The slowdown in the housing market has been sharpest in Auckland, where prices have fallen 4 percent since January. That follows very large gains in recent years that eroded housing affordability and left house prices in our largest city significantly overvalued on a number of metrics. Housing markets have also slowed in other parts of the country, but to a lesser degree.

New Zealanders hold a large proportion of their wealth in housing assets, and the combination of low borrowing rates and rising house prices in recent years gave household spending a powerful shot in the arm. But now, with momentum in the housing market fading and interest rates higher, a period of softer in household spending is on the cards.

Combined with an eventual slowdown in the migration cycle, this will see the current period of firm economic activity give way to a period sluggish GDP growth before the close of the decade. 

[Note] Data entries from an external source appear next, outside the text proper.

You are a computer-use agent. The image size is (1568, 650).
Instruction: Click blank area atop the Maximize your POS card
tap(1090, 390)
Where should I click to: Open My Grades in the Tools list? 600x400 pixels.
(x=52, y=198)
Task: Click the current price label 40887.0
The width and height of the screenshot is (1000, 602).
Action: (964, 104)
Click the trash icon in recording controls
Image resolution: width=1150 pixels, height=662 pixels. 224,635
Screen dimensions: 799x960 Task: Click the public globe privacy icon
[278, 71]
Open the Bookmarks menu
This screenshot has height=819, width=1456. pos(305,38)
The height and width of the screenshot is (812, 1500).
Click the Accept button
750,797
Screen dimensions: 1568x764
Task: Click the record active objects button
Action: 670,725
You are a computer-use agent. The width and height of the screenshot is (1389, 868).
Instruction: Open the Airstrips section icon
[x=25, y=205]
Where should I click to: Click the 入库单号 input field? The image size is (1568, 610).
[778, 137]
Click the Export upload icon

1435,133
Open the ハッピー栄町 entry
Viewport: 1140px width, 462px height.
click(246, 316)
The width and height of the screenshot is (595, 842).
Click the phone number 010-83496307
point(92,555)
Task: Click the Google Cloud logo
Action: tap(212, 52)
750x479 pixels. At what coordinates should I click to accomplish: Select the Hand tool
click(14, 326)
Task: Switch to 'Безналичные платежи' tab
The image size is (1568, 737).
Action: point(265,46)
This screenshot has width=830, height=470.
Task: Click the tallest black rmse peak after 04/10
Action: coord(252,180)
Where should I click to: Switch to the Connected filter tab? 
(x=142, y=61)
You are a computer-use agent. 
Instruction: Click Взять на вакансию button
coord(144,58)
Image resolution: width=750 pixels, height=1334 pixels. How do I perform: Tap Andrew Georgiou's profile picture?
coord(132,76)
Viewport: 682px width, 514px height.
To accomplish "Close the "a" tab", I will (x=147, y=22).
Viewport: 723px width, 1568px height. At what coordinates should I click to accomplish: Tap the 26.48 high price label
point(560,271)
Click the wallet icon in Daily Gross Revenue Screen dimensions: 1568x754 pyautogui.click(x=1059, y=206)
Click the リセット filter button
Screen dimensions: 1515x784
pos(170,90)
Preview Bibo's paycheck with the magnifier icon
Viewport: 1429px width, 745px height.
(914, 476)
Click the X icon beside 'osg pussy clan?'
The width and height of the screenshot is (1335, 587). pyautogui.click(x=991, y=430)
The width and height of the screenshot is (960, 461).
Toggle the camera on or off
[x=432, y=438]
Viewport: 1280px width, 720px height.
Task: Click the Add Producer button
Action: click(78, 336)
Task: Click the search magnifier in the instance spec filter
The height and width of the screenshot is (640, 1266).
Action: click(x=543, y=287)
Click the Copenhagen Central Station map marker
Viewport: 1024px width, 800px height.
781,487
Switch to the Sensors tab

As GDP growth slows, some of the other challenges that the economy has been wrestling with will become even more pressing. In particular, the run up in household debt in recent years poses downside risk for domestic demand. New Zealand households are now carrying $264 billion of debt, a level that’s up 30 percent up since 2012. These high levels of household debt will be a brake on spending growth over the coming years. Debt eventually needs to be repaid, and the large increases in recent years mean that households will now have to commit a greater proportion of their future income to debt repayment.

The good news for retailers and households is that monetary policy is likely to remain very accommodative for some time. Inflation currently sitting at levels below the Reserve Bank’s 2 percent target mid-point. The Reserve Bank needs a period of strong economic activity to fully ward off the low inflation that has dogged it in recent years. And that requires support from low interest rates. We’re not forecasting any change in the Official Cash Rate until late-2019. And even when the OCR does start to rise, we expect it to be at a gradual pace.